Widely considered the founder of contemporary literary Russian language, a Russian Dante (the latter standardized his Florentine language as official Italian), Aleksandr Pushkin (b.1799 in Moscow; d. in Saint Petersburg in1837) was a progressive—in those times in Tsarist Russia about the same as subversive—close to the progressive Decembrists of the early 19thcentury, for which the Tsar exiled him for a long period in south Russia. The Russian writer, Leonid Grossman, in his novel of 1929, The d’Archaic Papers (published in Poland under the title of Death of the Poet), describes Pushkin as a Liberal (not the same meaning as our Liberals today) and a victim of the Tsarist regime.
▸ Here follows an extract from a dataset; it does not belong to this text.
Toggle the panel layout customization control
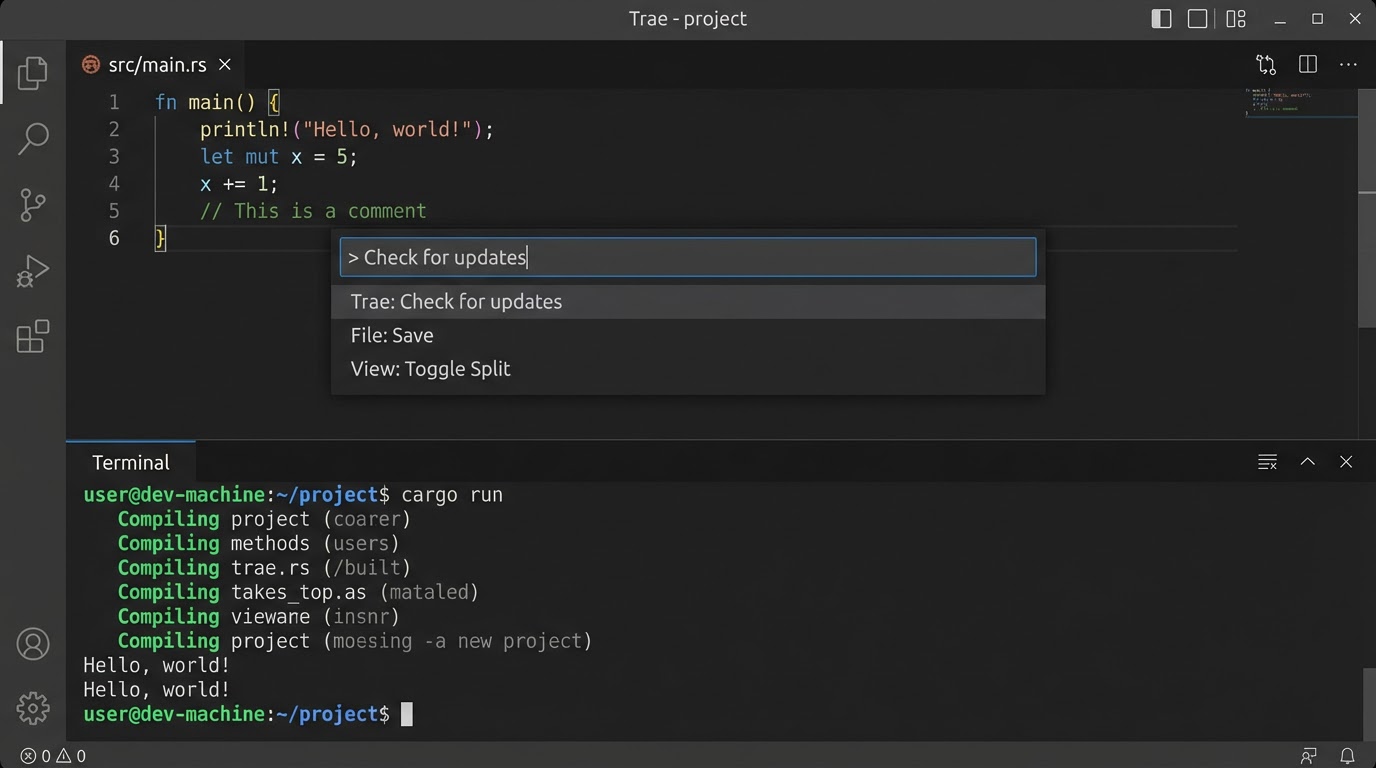 point(1236,18)
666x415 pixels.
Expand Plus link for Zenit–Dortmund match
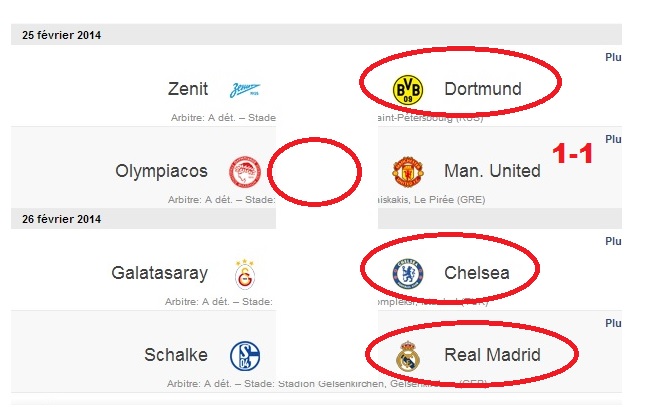point(613,57)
In his short life Pushkin produced, besides four children, an enormous literary work including Yevgheny Onegin, The Bronze Horseman (a favorite of my Russian literature professor at UC Berkeley Graduate School), Boris Godunov, Mozart and Salieri, much prose and an unfinished Byron. Several of his works became famous operas.
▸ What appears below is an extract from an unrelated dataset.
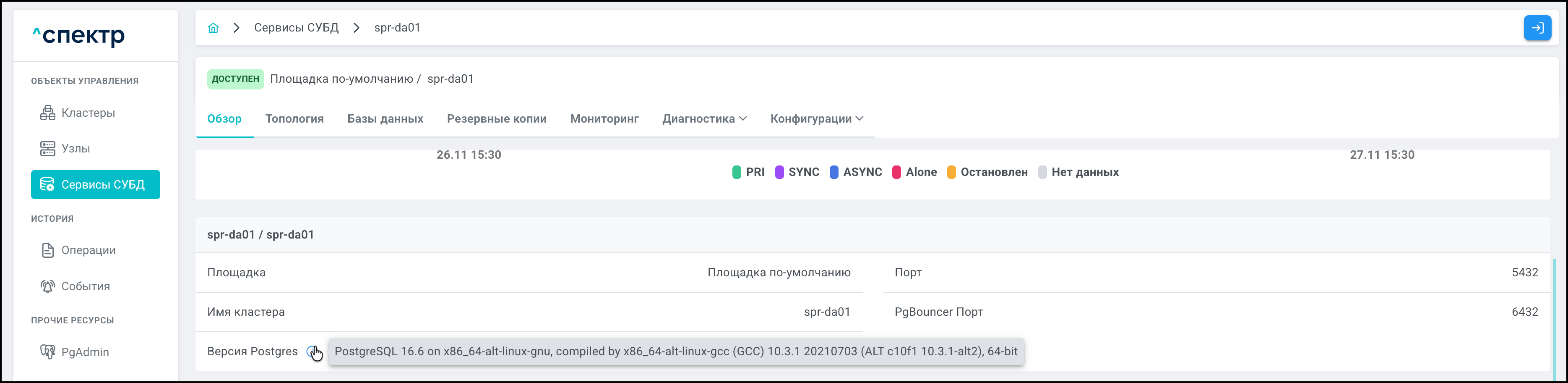Open the Операции document icon
1568x383 pixels.
(x=47, y=250)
U Lukomorye in English which for linguistic reasons cannot capture the rhythm of its music in Russian, begins:
There’s a green oak by the bay,
on the oak a chain of gold:
a learned cat, night and day,
walks round on that chain of old:
to the right – it spins a song,
to the left – a tale of wrong.
( У лукоморья дуб зелёный;
Златая цепь на дубе том:
И днем и ночью кот учёный
Все ходит по цепи кругом;
Идет направо – песнь заводит,
Налево – сказку говорит.)
Pushkin was a man of passions: he loved passionately his wife, for whose reputation (and his own) he fought and died in a duel at thirty-seven years of age. He loved his family whose descendants today live spread across the world. He loved his friends, for many of whom he wove his new language into beautiful songs as in U Lukomorje. Vladimir Nabokov credited Pushkin with the creation of the extremely rich modern Russian language based on Old Church Slavonic, foreign influences, colloquialisms of his times and popular speech. This is the modern poetic language that exploded in the great Russian literature of his 19th century. Pushkin’s work and his new language inspired many writers after him such as Gogol, Tolstoy, Turgenyev, Yesenin, Gorky. Museums in Russia have been dedicated to him and the town of Tsarskoye Selo was renamed Pushkin. Puskinskaya Square is one of the busiest in the world, a major site in downtown Moscow, with a statue of the poet, served by the Pushkinskaya metro station and the Pushkin Cinema.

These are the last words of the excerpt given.